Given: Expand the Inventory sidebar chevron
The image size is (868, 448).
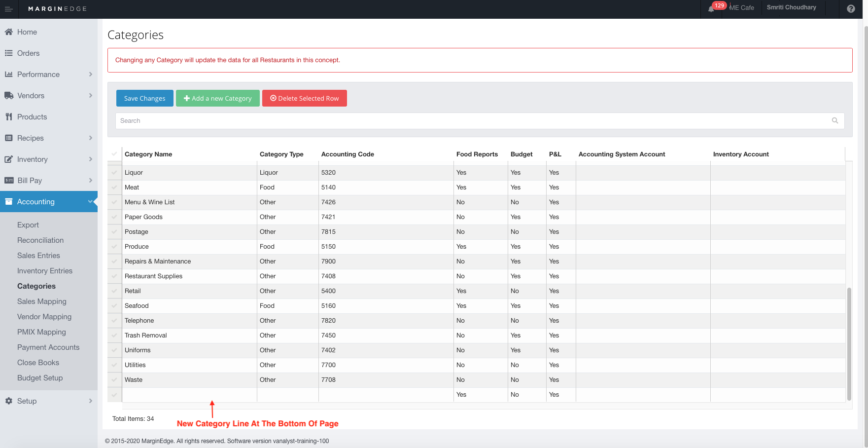Looking at the screenshot, I should click(90, 159).
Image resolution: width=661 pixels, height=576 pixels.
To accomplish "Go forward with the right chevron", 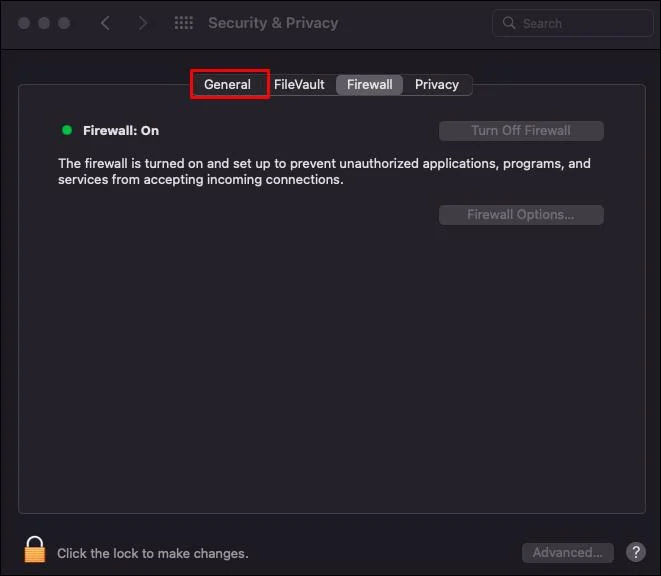I will click(x=142, y=23).
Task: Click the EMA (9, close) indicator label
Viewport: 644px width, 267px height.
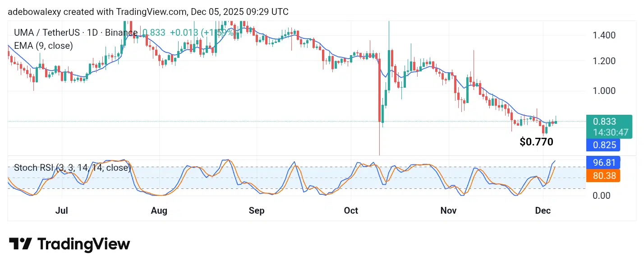Action: [x=43, y=46]
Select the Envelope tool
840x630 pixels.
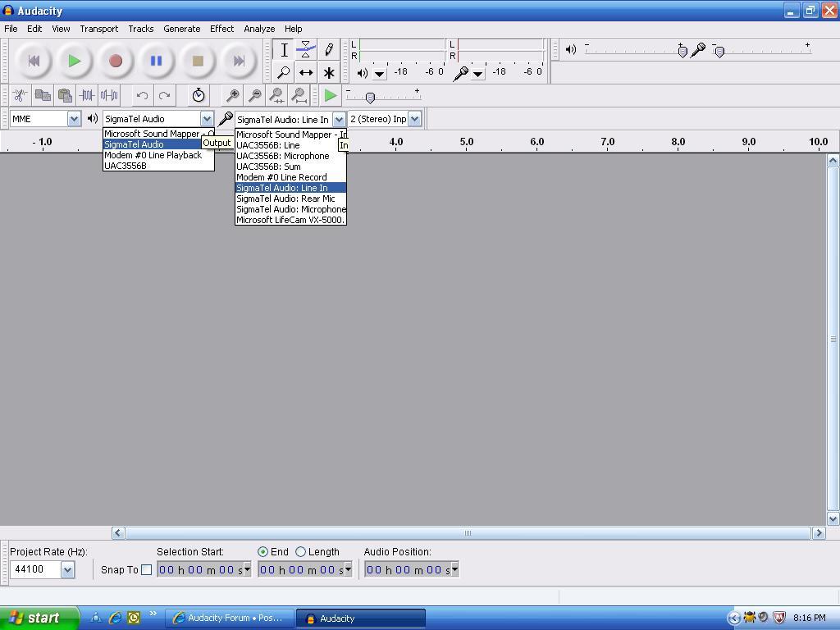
========
Report every line in the entries above that contains the string "pixels", copying each such line in full.

Image resolution: width=661 pixels, height=576 pixels.
840x630 pixels.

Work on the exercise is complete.